Несчастный старик только и смог, что упасть на колени и, возвысив голос, чуть не крича, читать свои молитвы, призывая к изгнанию дьявола. А потом, когда смолкли ужасные звуки, из могилы вылетел сундук, окованный железом. Он покатился по земле и камням и остановился прямо у ног святого отца. Через мгновение и Антонио оказался тут же. Лицо его было белее мела. Не мешкая ни секунды, в лихорадочной спешке он схватил лопату и принялся забрасывать яму песком и галькой, не переводя духа до тех пор, пока она не заполнилась наполовину. А еще священник говорил, что вся одежда Антонио и его руки были густо перемазаны свежей кровью.

* * *

На этом я закончил свое повествование.

Хольгер молча допил вино и откинулся в кресле.

– Так значит, Анжело вернул то, что ему принадлежало, – сундук с наследством, – сказал он. – Женился он на той пухленькой чванливой особе, с которой был обручен?

– Нет. То, что с ним случилось, внушило ему ужас перед женщинами. Он уехал в Южную Америку, и больше о нем никто ничего не слышал.

– А тело этого несчастного создания, Кристины, там, полагаю, и находится, – сказал мой друг. – Надеюсь, она мертва?

Сохраненные записи из коллекции:
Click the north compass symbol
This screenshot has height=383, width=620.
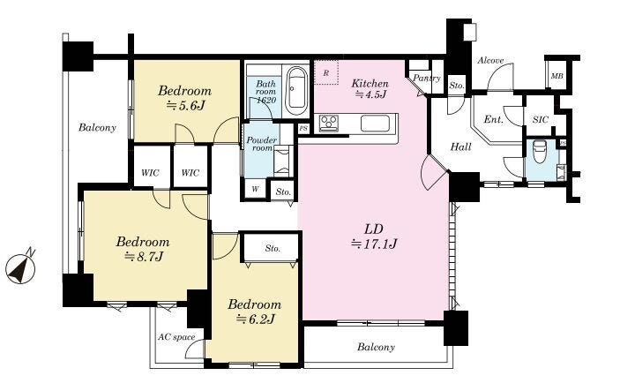(x=20, y=268)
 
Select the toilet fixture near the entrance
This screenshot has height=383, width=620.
(x=539, y=151)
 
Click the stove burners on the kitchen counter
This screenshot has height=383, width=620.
(x=329, y=123)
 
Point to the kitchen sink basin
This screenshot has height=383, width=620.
(x=375, y=123)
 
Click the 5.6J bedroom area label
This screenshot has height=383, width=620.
(x=184, y=106)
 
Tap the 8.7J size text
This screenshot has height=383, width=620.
(x=144, y=257)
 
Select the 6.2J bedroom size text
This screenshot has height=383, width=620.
(x=255, y=319)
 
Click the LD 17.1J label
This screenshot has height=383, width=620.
(x=374, y=237)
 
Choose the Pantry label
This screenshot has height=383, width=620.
(x=427, y=78)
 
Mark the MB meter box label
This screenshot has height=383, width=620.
(x=557, y=76)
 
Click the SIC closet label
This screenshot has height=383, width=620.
(x=540, y=119)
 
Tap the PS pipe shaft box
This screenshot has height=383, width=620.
(x=303, y=129)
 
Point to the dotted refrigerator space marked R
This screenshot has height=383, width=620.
(x=326, y=72)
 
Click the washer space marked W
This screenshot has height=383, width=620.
(x=256, y=189)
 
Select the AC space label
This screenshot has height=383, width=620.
(x=176, y=337)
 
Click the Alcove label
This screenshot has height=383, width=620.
(x=490, y=61)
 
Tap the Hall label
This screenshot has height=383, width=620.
(x=460, y=146)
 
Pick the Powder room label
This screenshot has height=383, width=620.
(x=261, y=144)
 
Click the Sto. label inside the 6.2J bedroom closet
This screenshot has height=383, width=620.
(x=273, y=249)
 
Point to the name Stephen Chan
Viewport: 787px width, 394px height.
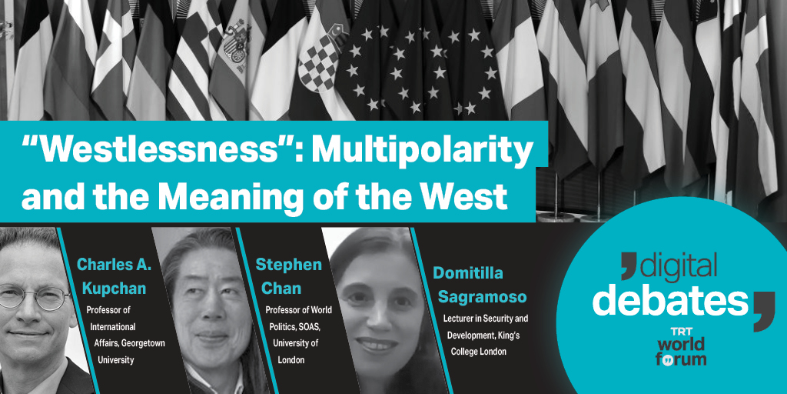coord(288,276)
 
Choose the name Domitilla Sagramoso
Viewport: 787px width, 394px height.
coord(479,285)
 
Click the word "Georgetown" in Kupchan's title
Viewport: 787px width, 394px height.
coord(141,344)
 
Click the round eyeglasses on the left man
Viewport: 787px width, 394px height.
coord(32,297)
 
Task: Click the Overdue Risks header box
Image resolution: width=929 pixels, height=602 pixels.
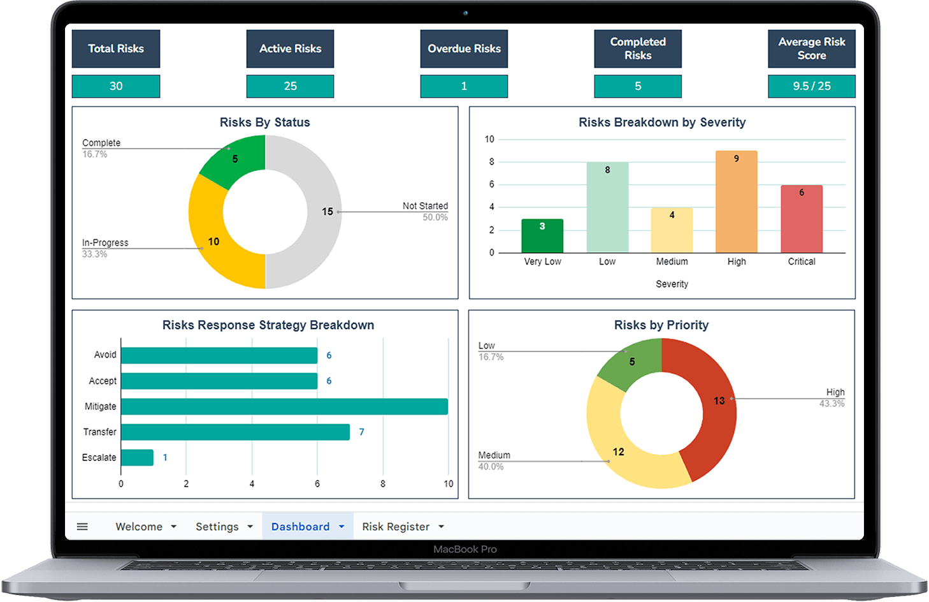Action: coord(464,48)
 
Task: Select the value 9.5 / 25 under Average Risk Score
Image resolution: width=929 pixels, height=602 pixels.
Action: coord(811,86)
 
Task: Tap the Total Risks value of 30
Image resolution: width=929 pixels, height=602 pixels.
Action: coord(116,86)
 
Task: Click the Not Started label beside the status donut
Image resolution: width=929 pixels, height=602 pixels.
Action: coord(425,206)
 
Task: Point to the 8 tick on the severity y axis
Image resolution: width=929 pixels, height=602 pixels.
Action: coord(491,162)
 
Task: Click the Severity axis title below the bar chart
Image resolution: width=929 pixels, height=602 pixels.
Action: coord(672,284)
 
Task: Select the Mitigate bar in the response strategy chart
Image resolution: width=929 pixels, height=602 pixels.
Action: coord(284,406)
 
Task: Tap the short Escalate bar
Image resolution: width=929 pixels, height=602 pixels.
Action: coord(137,457)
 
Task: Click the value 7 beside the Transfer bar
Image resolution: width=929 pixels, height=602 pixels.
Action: coord(361,432)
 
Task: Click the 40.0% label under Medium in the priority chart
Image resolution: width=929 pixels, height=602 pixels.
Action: coord(491,467)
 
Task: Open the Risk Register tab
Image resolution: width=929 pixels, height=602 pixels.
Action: coord(396,527)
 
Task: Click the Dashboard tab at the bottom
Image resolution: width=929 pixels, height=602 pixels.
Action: coord(300,527)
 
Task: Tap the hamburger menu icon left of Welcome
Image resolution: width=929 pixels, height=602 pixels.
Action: coord(82,527)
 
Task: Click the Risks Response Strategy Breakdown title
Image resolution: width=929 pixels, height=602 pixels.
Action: coord(268,325)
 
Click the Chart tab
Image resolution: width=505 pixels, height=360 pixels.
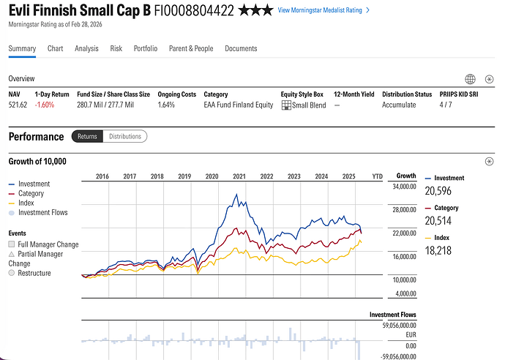[x=55, y=48]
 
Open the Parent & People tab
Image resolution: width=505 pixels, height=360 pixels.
[x=191, y=48]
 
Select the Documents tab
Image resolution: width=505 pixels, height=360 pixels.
[x=241, y=48]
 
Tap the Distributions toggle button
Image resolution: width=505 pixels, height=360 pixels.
[x=124, y=136]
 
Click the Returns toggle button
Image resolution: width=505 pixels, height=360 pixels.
[x=87, y=136]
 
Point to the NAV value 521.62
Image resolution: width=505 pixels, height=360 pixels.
[x=18, y=105]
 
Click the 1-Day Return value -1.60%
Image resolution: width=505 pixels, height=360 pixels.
[x=45, y=105]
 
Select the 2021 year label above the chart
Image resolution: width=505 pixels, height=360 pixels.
[x=239, y=176]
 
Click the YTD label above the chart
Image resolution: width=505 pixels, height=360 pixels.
[x=377, y=176]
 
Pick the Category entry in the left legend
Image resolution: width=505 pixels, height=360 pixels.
[x=31, y=193]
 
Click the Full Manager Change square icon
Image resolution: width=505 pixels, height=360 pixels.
[x=12, y=244]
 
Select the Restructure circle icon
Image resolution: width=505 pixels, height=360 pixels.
[x=12, y=273]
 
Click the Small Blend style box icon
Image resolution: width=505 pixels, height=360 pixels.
[x=286, y=105]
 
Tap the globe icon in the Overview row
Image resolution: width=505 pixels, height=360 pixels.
[x=471, y=79]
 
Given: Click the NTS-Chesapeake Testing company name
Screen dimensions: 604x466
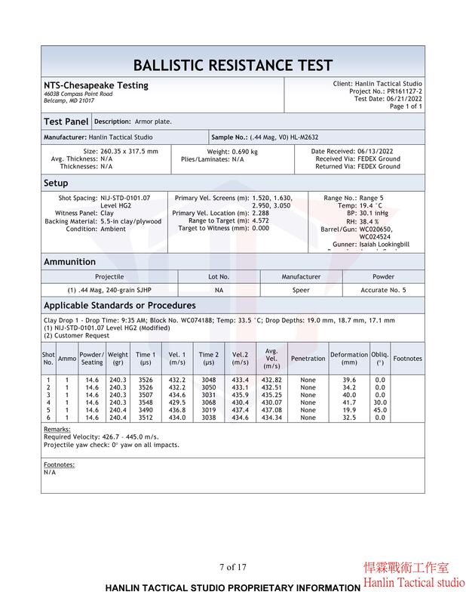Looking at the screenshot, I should click(x=96, y=85).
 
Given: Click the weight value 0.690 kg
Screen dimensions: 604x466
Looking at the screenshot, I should click(x=243, y=152).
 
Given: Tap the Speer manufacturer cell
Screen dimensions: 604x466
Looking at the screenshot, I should click(x=301, y=290).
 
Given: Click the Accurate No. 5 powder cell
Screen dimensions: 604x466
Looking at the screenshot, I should click(x=383, y=290).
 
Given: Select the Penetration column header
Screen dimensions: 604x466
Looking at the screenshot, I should click(x=308, y=359).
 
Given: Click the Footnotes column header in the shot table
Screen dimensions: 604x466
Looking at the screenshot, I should click(x=408, y=359).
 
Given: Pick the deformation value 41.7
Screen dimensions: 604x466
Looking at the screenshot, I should click(x=349, y=402).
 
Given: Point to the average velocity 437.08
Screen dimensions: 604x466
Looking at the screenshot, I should click(x=271, y=410).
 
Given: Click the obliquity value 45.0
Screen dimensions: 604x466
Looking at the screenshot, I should click(x=380, y=410).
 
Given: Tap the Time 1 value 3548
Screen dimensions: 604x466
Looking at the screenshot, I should click(x=146, y=402).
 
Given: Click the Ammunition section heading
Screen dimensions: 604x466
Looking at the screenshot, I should click(x=69, y=262).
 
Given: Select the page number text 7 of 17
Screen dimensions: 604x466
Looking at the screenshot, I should click(x=233, y=567).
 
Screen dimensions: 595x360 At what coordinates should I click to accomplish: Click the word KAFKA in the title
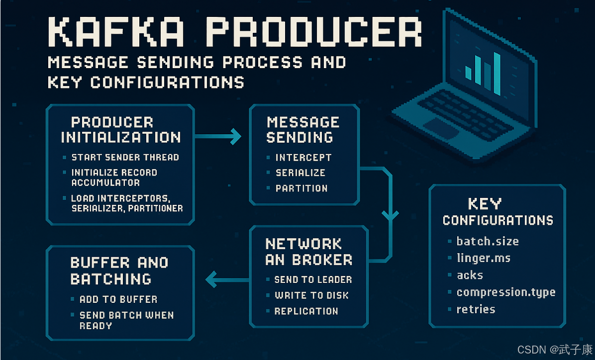point(116,32)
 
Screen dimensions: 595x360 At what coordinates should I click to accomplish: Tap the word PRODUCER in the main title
point(314,32)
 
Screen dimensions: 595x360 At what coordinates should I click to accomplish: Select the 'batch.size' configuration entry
point(488,241)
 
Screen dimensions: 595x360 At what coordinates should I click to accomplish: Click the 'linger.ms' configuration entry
point(484,258)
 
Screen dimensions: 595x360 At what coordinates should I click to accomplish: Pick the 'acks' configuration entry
point(470,275)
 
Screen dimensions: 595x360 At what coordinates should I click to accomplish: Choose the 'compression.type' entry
point(506,292)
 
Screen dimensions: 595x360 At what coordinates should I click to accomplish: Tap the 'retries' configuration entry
point(476,309)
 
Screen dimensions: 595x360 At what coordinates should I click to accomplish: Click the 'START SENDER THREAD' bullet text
point(125,158)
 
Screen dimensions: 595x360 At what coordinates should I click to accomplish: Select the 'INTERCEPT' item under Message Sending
point(303,158)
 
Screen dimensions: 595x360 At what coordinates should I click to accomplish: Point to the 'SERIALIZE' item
point(300,173)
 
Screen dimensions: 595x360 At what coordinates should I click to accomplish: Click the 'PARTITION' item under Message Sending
point(301,188)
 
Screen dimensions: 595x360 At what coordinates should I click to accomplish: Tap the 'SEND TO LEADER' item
point(313,279)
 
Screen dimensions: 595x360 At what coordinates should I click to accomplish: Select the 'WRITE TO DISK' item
point(311,295)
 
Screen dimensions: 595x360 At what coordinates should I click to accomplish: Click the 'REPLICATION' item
point(306,311)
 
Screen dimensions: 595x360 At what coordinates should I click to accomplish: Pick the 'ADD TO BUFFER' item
point(118,299)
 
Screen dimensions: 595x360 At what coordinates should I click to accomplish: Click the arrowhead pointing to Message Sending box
point(236,136)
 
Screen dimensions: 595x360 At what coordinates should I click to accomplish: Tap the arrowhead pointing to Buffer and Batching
point(211,279)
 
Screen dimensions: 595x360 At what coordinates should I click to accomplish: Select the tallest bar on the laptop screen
point(496,74)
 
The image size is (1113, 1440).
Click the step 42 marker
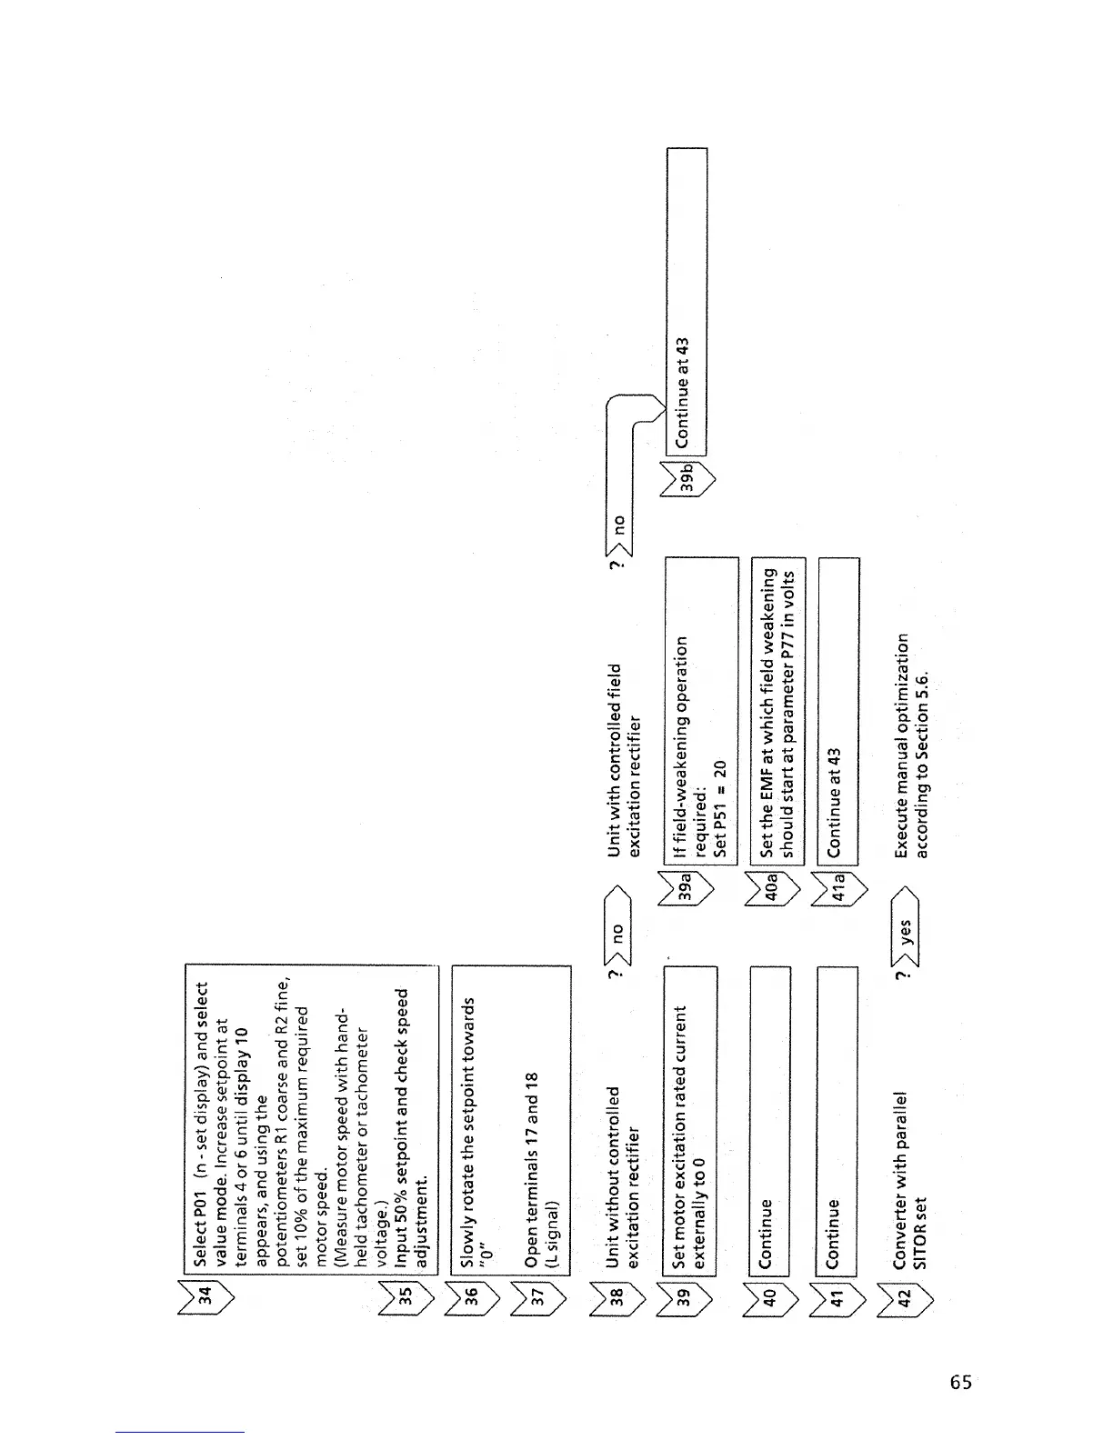point(904,1293)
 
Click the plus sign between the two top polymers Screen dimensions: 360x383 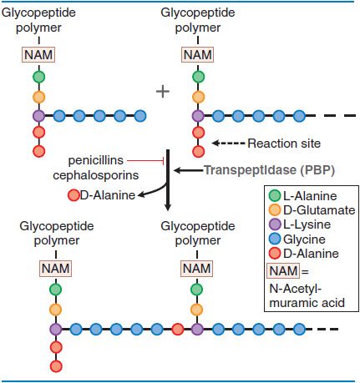click(163, 92)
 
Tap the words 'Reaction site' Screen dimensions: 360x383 click(284, 144)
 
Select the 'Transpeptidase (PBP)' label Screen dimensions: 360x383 click(269, 170)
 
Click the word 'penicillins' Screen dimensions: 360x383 click(95, 160)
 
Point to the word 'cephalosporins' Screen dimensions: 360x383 click(95, 175)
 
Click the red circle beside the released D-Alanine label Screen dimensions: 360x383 click(74, 195)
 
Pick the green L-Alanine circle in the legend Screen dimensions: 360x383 click(275, 195)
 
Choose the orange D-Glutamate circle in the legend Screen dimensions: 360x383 click(275, 210)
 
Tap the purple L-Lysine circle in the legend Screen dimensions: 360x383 click(275, 224)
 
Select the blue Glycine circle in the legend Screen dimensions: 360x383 click(275, 239)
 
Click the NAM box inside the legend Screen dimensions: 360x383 click(283, 270)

• **ИСПОЛЬЗУЯ СВЕДЕНИЯ**:
a – Продублируйте часть фрагмента, начав со слов «На этом я закончил» и остановившись после слов «которой был обручен?».
b – Куда, согласно фрагменту, уехал Анжело?

• **НАБОР ОТВЕТОВ**:
a –
На этом я закончил свое повествование.

Хольгер молча допил вино и откинулся в кресле.

– Так значит, Анжело вернул то, что ему принадлежало, – сундук с наследством, – сказал он. – Женился он на той пухленькой чванливой особе, с которой был обручен?

b – В Южную Америку.